In the past 20 years, a lot of research has been done towards visual information retrieval on pictures and video files. Not all of it has been successful. But on the last years, the quality of these visual search engines has reached levels that are beginning to be acceptable for eDiscovery, compliance, law enforcement and intelligence applications.
More and more electronically stored information (ESI) is non-text based or does not contain any searchable text components: sound recordings, video and pictures are growing exponentially in size and more and more collaborative and social network applications support (only) these information formats. In addition, a whole generation is growing up that no longer uses written communication forms such as letters or emails: they only use social networks and other new media forms for communication and collaboration.
Search Challenges in Visual Information Retrieval
This transformation results in a huge future search problem, because:
- Electronic files containing one of more text components or embedded objects with text components can be searched by using text-based queries.
- Document scans (images) and even pictures can be enriched with the text of the original document or even with recognizable logo’s in the pictures. The same technology can also be applied to video shots.
- Audio and the audio component of a video file can be processed by a phonetic search engine and users can search the content by looking for specific words or phoneme sequences.
- In addition, audio-, pictures- and video files can be searched on contextual information such as the file name, added meta-information or text that surrounds the picture or the video on a web page.
Furthermore, in general, it is not possible to search a picture or a video on its content.
Web search engines such as Google, Bing and Yahoo use primarily contextual text information from pictures and video’s to search on these object. This text can be tagged by users or can be found in the file name, file location, surrounding text on the webpage, etc. In some cases, words that are recognized in the images and videos with Optical Character Recognition (OCR) technology is used, or nudity is recognized and filtered, but that is about it. There is not or limited influence from pure visual information retrieval technology such as: give me all outdoor pictures or all images with a helicopter in it.
Additional Challenges in Visual Information Retrieval
There are a number of additional challenges in visual information retrieval that are related to the various input formats of files, internal encoding and compression (aka Codex for video), the query format (query by example of query by text), the result list format (text-based or visual-based result navigation with thumbnails and video summaries) and the viewer for the image and video files.
State-of-the-art visual search technology should address all of these aspects and support both text-based as image or video example based querying, result navigation and viewing.
Various image input formats are more or less supported by the ZyLAB Platform, but for proper video support, one needs one of many Codex engines in order to view the video. In some examples, video is treated as a “set of images” without taking into account the proper temporal relationships. Others have a more thorough and complete internal representation, allowing for faster and more accurate viewing and navigation.
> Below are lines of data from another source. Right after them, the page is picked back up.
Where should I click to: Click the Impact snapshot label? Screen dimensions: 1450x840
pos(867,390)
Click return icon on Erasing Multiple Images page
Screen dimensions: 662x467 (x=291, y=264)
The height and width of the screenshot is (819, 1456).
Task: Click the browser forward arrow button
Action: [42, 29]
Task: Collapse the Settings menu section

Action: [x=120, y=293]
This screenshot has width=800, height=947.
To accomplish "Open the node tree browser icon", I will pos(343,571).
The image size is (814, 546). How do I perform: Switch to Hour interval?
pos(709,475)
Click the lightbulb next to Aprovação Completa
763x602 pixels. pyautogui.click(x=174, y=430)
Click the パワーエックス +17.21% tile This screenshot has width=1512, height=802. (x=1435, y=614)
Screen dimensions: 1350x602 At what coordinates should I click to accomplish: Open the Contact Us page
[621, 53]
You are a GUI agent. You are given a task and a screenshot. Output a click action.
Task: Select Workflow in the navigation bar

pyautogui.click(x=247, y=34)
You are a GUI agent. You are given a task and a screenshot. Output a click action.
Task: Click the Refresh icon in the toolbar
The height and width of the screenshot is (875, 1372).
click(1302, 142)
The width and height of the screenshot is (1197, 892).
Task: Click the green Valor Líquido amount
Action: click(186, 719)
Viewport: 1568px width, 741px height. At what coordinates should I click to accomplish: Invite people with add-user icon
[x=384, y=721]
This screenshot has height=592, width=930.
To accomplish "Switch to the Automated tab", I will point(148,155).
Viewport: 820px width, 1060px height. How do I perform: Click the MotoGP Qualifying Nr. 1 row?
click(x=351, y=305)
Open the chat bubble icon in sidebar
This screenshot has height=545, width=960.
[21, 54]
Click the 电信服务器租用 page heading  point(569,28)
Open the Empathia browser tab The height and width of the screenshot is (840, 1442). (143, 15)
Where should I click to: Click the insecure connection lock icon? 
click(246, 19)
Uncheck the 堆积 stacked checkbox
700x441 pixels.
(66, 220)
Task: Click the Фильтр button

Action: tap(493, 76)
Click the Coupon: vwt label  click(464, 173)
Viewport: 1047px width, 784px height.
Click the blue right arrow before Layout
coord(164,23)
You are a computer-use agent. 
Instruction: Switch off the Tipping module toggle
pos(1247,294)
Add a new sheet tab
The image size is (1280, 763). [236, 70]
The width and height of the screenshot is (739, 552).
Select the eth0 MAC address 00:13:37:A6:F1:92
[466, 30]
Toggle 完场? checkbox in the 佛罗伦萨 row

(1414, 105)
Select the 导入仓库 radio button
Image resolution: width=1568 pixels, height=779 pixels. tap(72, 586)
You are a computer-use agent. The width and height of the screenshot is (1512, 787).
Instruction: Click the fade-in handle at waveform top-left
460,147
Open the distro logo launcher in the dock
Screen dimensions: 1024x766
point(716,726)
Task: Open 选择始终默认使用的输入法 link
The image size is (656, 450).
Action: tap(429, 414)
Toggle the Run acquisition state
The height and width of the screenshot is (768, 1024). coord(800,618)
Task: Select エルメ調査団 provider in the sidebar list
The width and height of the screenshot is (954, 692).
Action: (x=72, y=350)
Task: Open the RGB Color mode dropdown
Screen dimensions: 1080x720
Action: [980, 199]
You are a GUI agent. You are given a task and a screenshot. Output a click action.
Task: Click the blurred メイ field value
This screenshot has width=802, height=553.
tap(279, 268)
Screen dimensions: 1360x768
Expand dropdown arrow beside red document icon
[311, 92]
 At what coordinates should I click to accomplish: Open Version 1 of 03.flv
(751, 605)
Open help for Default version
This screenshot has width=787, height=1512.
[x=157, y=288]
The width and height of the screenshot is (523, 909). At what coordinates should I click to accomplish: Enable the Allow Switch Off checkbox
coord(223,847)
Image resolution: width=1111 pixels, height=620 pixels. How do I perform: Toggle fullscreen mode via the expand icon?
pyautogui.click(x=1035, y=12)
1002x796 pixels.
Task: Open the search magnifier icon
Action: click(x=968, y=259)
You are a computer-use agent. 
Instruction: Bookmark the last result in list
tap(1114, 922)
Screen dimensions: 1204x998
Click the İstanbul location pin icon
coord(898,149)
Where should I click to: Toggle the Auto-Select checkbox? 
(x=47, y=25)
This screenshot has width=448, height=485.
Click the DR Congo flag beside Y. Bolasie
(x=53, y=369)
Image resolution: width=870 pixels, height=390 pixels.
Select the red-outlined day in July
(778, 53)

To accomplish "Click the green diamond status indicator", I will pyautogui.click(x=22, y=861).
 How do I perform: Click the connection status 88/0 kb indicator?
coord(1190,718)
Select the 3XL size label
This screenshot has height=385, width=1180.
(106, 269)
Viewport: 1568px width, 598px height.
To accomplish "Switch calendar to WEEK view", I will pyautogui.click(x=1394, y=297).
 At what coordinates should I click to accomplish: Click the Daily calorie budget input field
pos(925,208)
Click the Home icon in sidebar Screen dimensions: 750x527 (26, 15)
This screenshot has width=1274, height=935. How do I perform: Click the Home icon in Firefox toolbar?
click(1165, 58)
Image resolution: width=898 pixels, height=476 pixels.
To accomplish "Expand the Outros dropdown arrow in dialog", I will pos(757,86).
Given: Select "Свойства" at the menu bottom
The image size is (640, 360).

The best approach is to convert all videos and images to one common format with the same dimensions, codec and compression. Only then, extracted image features can be compared properly. There are a number of open source standards to realize this. Most vendors use the same open source LIBAVCODEC libraries form the FFMPEG project.
Enormous File Sizes
Images and videos in particular can be of enormous file size. 20 Gb for a video file is more rule than exception. As a result, processing the data often required specialized hardware with very fast and large hard disks and special graphical processing power. Viewing files requires smart streaming techniques to prevent band width overload.
There are many open source solutions available to solve these problems and many vendors use the same open source libraries.
Browsing Video and Images
When searching images and videos, the best result is almost never on the #1 position. It is even possible that it is not among the first 10! Ranking images is based on complex statistics and other mathematical properties that are not always intuitive to humans. Users need a much more exploratory and visual result list that uses all available dimensions when searching images and videos.
A result list as it is used in text-based information retrieval does not work for searching images and video.
An example of a well defined video or image result list is shown hereunder (University of Amsterdam Forkbrowser, http://www.science.uva.nl/research/mediamill/demo/forkbrowser.php):
Use cases for Visual Information Retrieval
There are many use cases in the field of visual information retrieval varying from searching pictures on the internet to recognizing faces of hooligans at the entrance of a high risk football match, monitoring airports with surveillance cameras and investigating child abuse.
Many of these applications are highly specialized applications requiring a lot of specialized knowledge and experience to work effectively.
With all of the recent developments in deep learning, real visual information retrieval is now a reality. As more and more annotated training data is available and as techniques such as training data augmentation and transfer learning work better every day, we can expect visual information retrieval to become common functionality in our everyday search tools soon.